On February 5, 2025, 10:07 a.m., during medication administration, to Resident R50, Employee E7, used the sphygmomanometer without disinfecting it, which was used for checking blood pressure of other residents.
At the time of the finding, E7 confirmed the same.
28 Pa Code 211.12 (d)(1)(5) Nursing services
| | Plan of Correction - To be completed: 03/18/2025
1.R9, R180, and R50 experienced no ill effects from this event. E6 and E7 were immediately re-educated on the "Instrument Cleaning and Reuseable Equipment- Infection Control" and the requirement to decontaminate and/or sterilize reuseable equipment between residents at the point of care.
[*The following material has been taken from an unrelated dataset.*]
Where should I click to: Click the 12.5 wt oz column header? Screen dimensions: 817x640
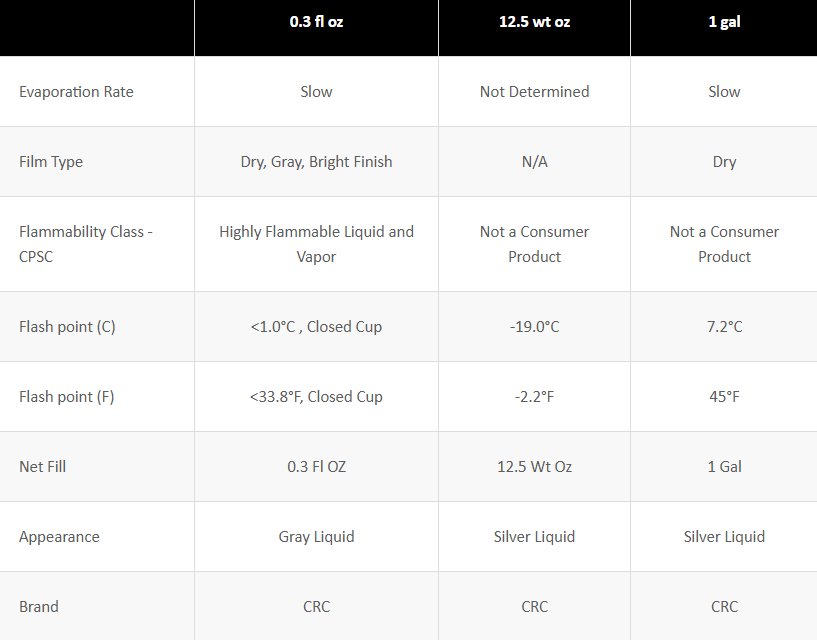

The sphygmomanometer's utilized were sanitized following this event.
2.The Director of Nursing or designee will audit the sanitization of reuseable equipment between residents during medication pass at the point of care of current residents to ensure compliance with the "Instrument Cleaning and Reuseable Equipment- Infection Control" by 2/28/25.
3.The Director of Nursing or designee will provide re-education to community staff on the "Instrument Cleaning and Reuseable Equipment- Infection Control" and the requirement to decontaminate and/or sterilize reuseable equipment between residents at the point of care by 3/10/25.
4.The Director of Nursing or designee will complete a random audit on up to 5 residents who require vital sign equipment to be utilized for medication parameters to ensure compliance with the "Instrument Cleaning and Reuseable Equipment- Infection Control" including the sanitization of reuseable equipment between residents" weekly for 4 weeks and then monthly for 2 months. The results of these audits will be forwarded to Quality Assurance Process Improvement team for review and recommendations.